# DATA RECORDS
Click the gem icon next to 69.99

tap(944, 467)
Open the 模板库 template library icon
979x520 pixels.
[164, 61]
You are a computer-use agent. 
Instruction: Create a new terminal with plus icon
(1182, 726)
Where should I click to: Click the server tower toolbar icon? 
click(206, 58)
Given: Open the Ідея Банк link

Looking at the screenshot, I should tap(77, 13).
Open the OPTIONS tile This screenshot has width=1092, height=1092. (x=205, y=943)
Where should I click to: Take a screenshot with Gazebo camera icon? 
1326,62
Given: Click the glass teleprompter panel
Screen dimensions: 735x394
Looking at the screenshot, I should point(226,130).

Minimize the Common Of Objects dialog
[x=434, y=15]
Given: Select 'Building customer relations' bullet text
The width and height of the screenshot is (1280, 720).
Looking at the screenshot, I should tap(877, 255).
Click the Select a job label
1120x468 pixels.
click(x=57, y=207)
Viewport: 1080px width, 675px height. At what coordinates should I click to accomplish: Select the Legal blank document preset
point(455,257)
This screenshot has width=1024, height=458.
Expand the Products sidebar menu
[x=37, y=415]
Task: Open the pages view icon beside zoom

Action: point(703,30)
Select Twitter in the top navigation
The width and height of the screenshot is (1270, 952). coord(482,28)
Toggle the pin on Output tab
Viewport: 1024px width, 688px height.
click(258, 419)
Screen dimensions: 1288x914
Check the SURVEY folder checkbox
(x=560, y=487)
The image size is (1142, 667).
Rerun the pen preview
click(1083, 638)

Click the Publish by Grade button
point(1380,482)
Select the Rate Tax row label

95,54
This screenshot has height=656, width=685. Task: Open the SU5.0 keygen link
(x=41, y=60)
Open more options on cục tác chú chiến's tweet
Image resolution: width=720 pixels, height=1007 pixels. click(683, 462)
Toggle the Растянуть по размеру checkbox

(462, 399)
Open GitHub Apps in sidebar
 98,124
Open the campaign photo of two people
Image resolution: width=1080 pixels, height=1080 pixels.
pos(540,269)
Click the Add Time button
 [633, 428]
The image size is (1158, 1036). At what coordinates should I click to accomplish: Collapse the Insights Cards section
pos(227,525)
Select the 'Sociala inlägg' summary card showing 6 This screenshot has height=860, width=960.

# WHAT NEEDS TO BE DONE
Would you give the data above again, exactly as written?

# RESPONSE FOR THIS EXERCISE
Click the gem icon next to 69.99

tap(944, 467)
Open the 模板库 template library icon
979x520 pixels.
[164, 61]
You are a computer-use agent. 
Instruction: Create a new terminal with plus icon
(1182, 726)
Where should I click to: Click the server tower toolbar icon? 
click(206, 58)
Given: Open the Ідея Банк link

Looking at the screenshot, I should tap(77, 13).
Open the OPTIONS tile This screenshot has width=1092, height=1092. (x=205, y=943)
Where should I click to: Take a screenshot with Gazebo camera icon? 
1326,62
Given: Click the glass teleprompter panel
Screen dimensions: 735x394
Looking at the screenshot, I should point(226,130).

Minimize the Common Of Objects dialog
[x=434, y=15]
Given: Select 'Building customer relations' bullet text
The width and height of the screenshot is (1280, 720).
Looking at the screenshot, I should tap(877, 255).
Click the Select a job label
1120x468 pixels.
click(x=57, y=207)
Viewport: 1080px width, 675px height. At what coordinates should I click to accomplish: Select the Legal blank document preset
point(455,257)
This screenshot has width=1024, height=458.
Expand the Products sidebar menu
[x=37, y=415]
Task: Open the pages view icon beside zoom

Action: point(703,30)
Select Twitter in the top navigation
The width and height of the screenshot is (1270, 952). coord(482,28)
Toggle the pin on Output tab
Viewport: 1024px width, 688px height.
click(258, 419)
Screen dimensions: 1288x914
Check the SURVEY folder checkbox
(x=560, y=487)
The image size is (1142, 667).
Rerun the pen preview
click(1083, 638)

Click the Publish by Grade button
point(1380,482)
Select the Rate Tax row label

95,54
This screenshot has height=656, width=685. Task: Open the SU5.0 keygen link
(x=41, y=60)
Open more options on cục tác chú chiến's tweet
Image resolution: width=720 pixels, height=1007 pixels. click(683, 462)
Toggle the Растянуть по размеру checkbox

(462, 399)
Open GitHub Apps in sidebar
 98,124
Open the campaign photo of two people
Image resolution: width=1080 pixels, height=1080 pixels.
pos(540,269)
Click the Add Time button
 [633, 428]
The image size is (1158, 1036). At what coordinates should I click to accomplish: Collapse the Insights Cards section
pos(227,525)
Select the 'Sociala inlägg' summary card showing 6 This screenshot has height=860, width=960.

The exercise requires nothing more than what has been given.